Hasta ahora hay indicios de que los adversarios del
Presidente Felipe Calderón han subestimado su capacidad política.
La subestimó el ex candidato presidencial del PRD,
Andrés Manuel López Obrador, quien sigue empeñado en construir su personal
estructura política nacional, mediante la cual aún confía en poder acumular la
suficiente fuerza como para ser un contendiente serio a la Presidencia de la
República.
El quehacer diario del Presidente Calderón ha
conseguido debilitar la figura del tabasqueño, a tal grado que, si López
Obrador no rectifica, corre el riesgo de convertirse con el tiempo en alguien
tan irrelevante como el “subcomandante Marcos”.

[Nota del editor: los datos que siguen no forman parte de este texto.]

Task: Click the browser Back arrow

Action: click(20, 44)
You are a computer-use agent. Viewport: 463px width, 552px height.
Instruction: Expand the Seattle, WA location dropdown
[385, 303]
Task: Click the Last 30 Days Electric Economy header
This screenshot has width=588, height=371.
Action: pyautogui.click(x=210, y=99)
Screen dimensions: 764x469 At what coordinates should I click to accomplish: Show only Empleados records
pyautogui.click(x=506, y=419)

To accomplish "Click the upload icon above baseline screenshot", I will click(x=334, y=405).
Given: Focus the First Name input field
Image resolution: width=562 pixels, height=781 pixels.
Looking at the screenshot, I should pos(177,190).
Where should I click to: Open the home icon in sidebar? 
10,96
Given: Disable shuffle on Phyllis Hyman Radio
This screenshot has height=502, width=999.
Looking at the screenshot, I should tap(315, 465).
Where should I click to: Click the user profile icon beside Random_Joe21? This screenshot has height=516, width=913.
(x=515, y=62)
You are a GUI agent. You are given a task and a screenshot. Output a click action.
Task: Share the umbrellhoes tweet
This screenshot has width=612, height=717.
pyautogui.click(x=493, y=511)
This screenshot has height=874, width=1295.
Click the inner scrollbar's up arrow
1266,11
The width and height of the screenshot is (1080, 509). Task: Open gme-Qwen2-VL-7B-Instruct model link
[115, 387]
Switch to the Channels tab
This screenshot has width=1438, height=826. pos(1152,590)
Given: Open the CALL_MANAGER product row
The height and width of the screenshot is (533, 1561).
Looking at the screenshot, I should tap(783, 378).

Subestimaron la capacidad política del Presidente los
grupos panistas que creyeron poderlo aislar como lo hicieron con el ex
Presidente Vicente Fox. Lo desafiaron y poco a poco se debilita la resistencia
en el PAN. Y, de alguna manera, parece que el Presidente está consiguiendo su
objetivo de que su partido sea un aliado.
Ha logrado también el Presidente Calderón negociar
adecuadamente con el priísmo representado en el Congreso, en una alianza que no
por coyuntural es menos importante para la agenda legislativa presidencial.
Pero todavía falta mucho para que consolide su
Presidencia.
Porque necesita tener aliados más comprometidos, menos
circunstanciales y menos volubles.
Ahora, y en lo que resta del año, el Presidente
Calderón enfrentará la ofensiva de los grupos que con la bandera del
liberalismo intentarán socavar su base política.
Parte de esa ofensiva es debilitar a los aliados del
Presidente.
Entre esos aliados a quienes se busca debilitar está
la Iglesia Católica, cuyo conservadurismo está sujeto a diarios
cuestionamientos de los grupos poderosamente asentados en los medios.
Y pronto se buscará debilitar a los empresarios que se
aliaron con Calderón, con la finalidad de restarle margen de maniobra.
El objetivo de toda esa ofensiva que revive el añejo y
polvoso conflicto entre conservadores y liberales es aislar al Presidente.
En ese objetivo trabajan tanto grupos del PRI, como de
la izquierda.
Algunos suponen que el quehacer de un Presidente
panista busca desmantelar al Estado Laico, alentados por las torpezas que desde
el PAN y desde el gobierno cometen algunos colaboradores y correligionarios del
Presidente.
Es posible que subestimen el arraigo que tiene entre
los ciudadanos comunes y corrientes el concepto de separación Iglesia Estado.
Allá, en las calles, en los hogares y la oficina, la
gran mayoría de los mexicanos no se confunde. Allá en la sociedad tienen muy
claro el concepto de al César lo que es del César y a Dios lo que es de Dios.
Es un sector de la sociedad, liberales auténticos y
falsos, izquierdistas sinceros e izquierdistas confundidos por el relativismo,
quienes se sienten amenazados.
El problema esencial no la recreación del viejo y
polvoso conflicto entre conservadores y liberales, sino que en la falsa
polémica estimulada por muchos medios y muchos comunicadores se multiplican los
mensajes de odio y rencor, disfrazados de libertad de pensamiento.
Y desde ambos extremos de la falsa polémica se
estimula la intolerancia.
Muchos están en la polémica de buena fe, pero quienes
son sus auténticos promotores, más que prejuicios ideológicos, ocultan
propósitos políticos, con el objetivo de contrarrestar al Presidente de la
República y poder disputarle con mejores posibilidades de éxito el control del
Congreso dentro de dos años.
Los que promueven la polémica saben lo que quieren.